Tuesday 19 March 2019

Sainsbury’s and Asda revamped offer of commitments




Sainsbury’s and Asda have announced details of enhanced commitments in an attempt to secure approval from the Competition and Markets Authority for their merger.

The CMA published provisional findings in February when it found wide ranging and significant competition concerns.  The CMA said that the merger could lead to a worse experience for shoppers through increased prices and a reduction in the quality and range of products offered and across in-store and online services.  It also expected that prices could rise at the 100 or so petrol stations owned by the merging parties.

The merging parties have now committed to reduce prices on “everyday items” by at least 10 per cent through £1 billion worth of investments.  They also promise to cap profits on petrol sales which would be independently reviewed by a third party.

The parties have said that cost savings would be made by putting Argos stores into Asda and through joint procurement.  At the same time, they pledge to pay all small suppliers within 14 days.

These behavioural commitments would also be supported with grocery and petrol forecourt divestments across both brands.

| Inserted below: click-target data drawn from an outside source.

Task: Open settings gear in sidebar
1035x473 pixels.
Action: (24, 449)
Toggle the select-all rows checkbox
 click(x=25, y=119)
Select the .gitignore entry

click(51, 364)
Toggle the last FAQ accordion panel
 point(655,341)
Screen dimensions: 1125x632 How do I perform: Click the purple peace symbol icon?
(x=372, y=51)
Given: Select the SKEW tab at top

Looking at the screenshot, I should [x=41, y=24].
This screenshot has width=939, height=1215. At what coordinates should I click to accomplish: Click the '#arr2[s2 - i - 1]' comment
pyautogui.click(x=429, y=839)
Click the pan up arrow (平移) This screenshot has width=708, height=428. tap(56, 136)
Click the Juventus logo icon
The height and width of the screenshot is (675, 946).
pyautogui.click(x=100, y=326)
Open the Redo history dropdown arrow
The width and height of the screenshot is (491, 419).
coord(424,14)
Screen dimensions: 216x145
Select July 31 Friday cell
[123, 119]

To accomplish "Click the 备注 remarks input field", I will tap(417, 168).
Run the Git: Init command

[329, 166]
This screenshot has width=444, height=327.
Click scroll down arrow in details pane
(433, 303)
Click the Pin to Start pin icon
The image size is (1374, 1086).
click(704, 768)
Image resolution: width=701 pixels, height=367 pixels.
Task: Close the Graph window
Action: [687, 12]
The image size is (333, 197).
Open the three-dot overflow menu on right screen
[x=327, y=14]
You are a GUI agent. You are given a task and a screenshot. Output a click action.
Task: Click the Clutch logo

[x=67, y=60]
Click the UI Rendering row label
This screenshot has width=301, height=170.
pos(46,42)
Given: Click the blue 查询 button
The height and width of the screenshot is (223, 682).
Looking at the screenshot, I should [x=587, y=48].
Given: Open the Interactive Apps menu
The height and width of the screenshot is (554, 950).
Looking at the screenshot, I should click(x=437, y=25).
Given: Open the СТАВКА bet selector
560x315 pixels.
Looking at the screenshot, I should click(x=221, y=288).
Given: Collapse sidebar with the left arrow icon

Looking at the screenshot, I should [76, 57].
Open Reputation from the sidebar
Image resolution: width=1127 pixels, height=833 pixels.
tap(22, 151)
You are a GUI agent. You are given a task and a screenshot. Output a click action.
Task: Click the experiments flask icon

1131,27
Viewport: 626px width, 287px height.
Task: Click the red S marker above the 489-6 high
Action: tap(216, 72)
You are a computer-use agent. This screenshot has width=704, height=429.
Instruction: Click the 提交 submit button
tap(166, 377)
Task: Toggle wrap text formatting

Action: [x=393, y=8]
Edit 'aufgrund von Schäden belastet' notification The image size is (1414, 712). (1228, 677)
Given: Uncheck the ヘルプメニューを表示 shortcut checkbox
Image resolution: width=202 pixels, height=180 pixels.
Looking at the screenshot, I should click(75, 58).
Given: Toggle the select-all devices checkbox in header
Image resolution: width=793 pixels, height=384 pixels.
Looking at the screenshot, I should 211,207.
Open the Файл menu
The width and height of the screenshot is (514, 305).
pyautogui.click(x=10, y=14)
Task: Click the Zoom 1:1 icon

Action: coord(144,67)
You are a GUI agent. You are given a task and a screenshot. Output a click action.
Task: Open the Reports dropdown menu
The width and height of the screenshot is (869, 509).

These commitments show that the merging parties are determined to seek to address the extensive competition concerns that the CMA has identified across 629 locations.   By announcing specific details of how the merger efficiencies would flow through to consumer benefits the parties are seeking to address the CMA’s concerns that consumers would lose out through increased prices and reduced quality and choice.  The CMA has a statutory deadline of 30 April to make a final decision.